(Record set):
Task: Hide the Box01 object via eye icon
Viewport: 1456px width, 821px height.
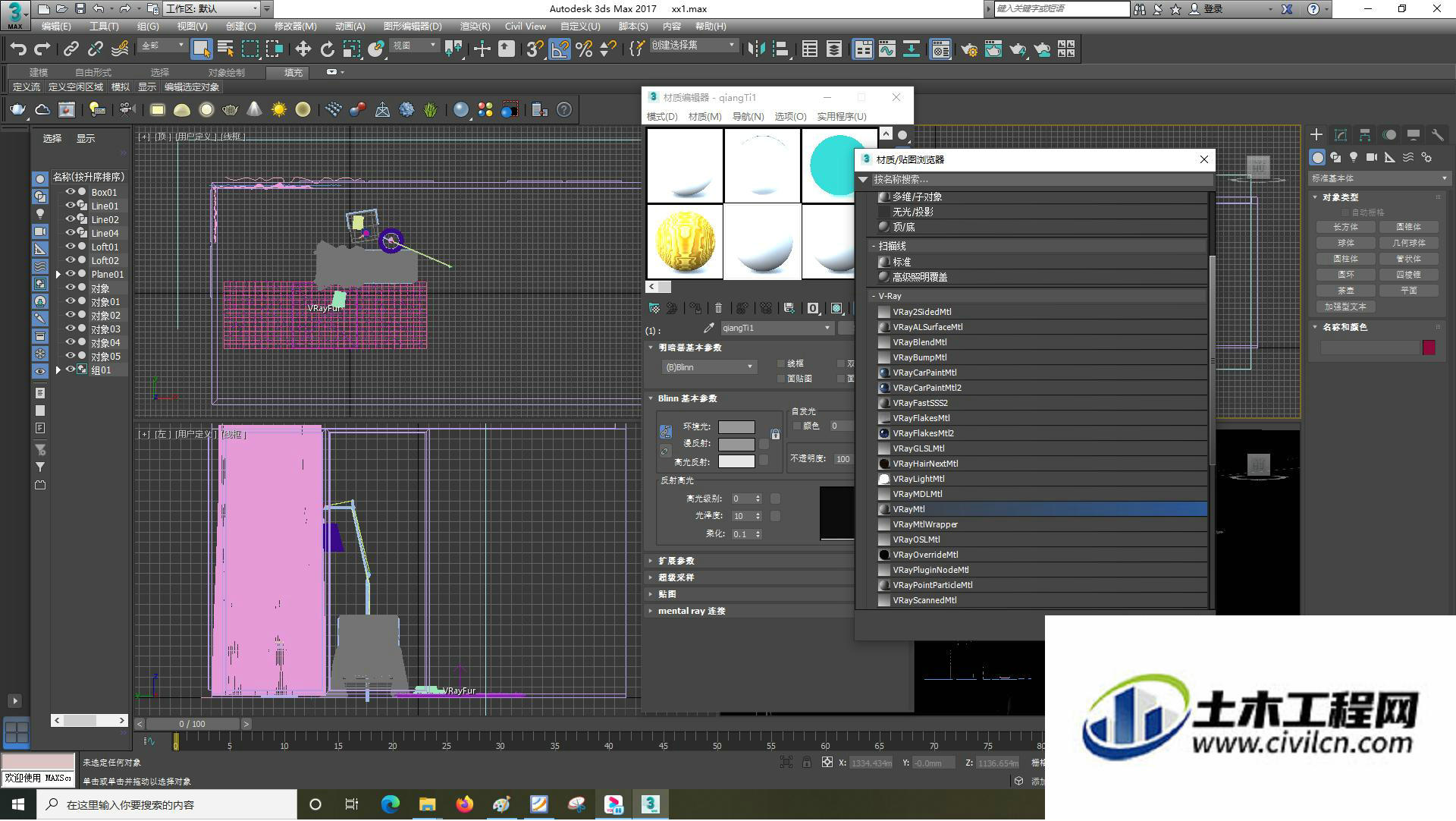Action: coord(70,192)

...

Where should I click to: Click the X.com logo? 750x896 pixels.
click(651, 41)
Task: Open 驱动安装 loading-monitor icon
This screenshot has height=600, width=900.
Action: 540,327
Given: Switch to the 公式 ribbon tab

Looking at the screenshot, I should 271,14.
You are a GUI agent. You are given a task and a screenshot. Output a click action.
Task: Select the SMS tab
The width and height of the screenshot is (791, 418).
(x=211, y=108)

==

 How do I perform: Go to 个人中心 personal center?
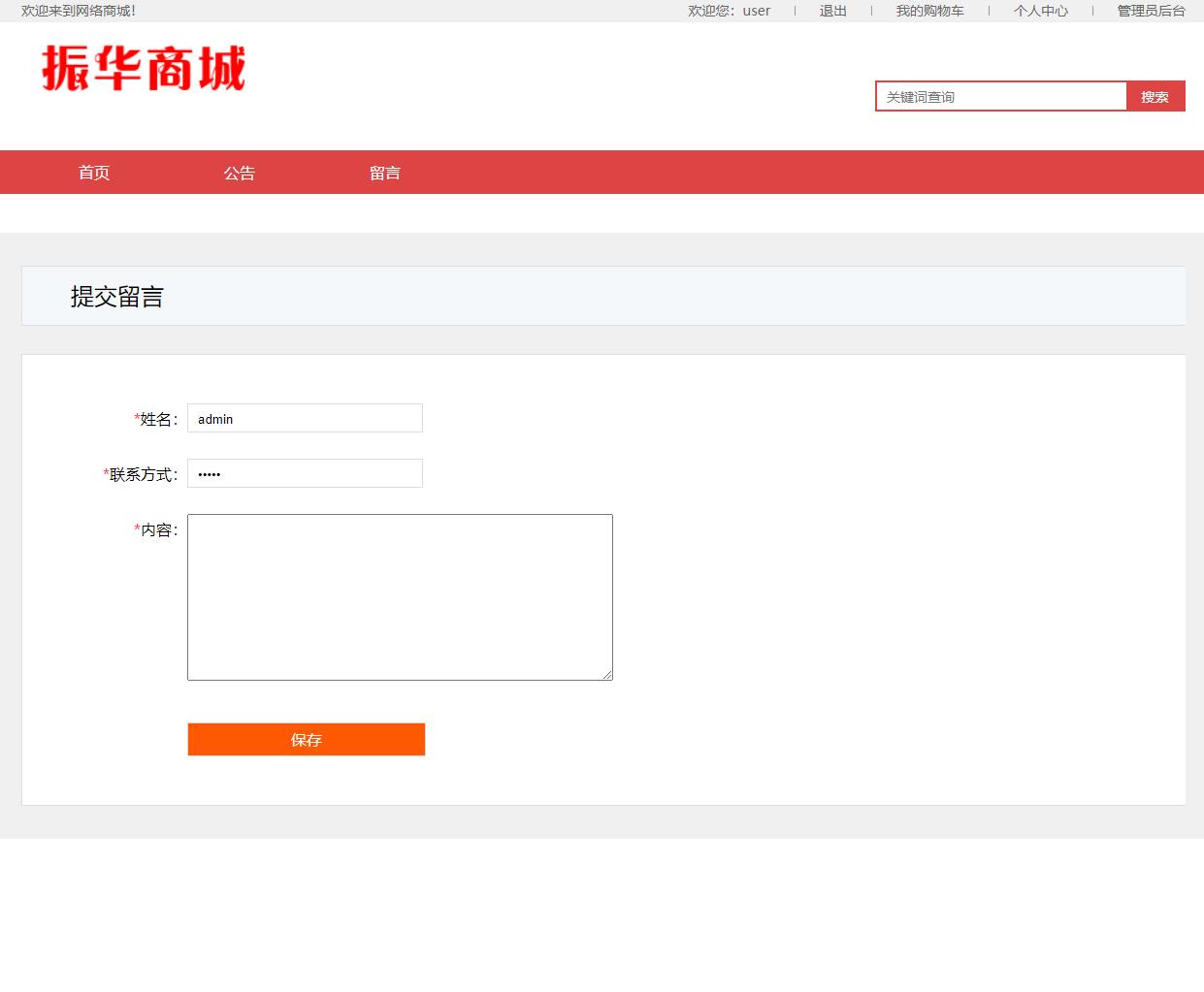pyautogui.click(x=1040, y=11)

(Work to be completed): How many lines in the records above contain the string "icon"? State the number and nothing more.

(Answer box): 2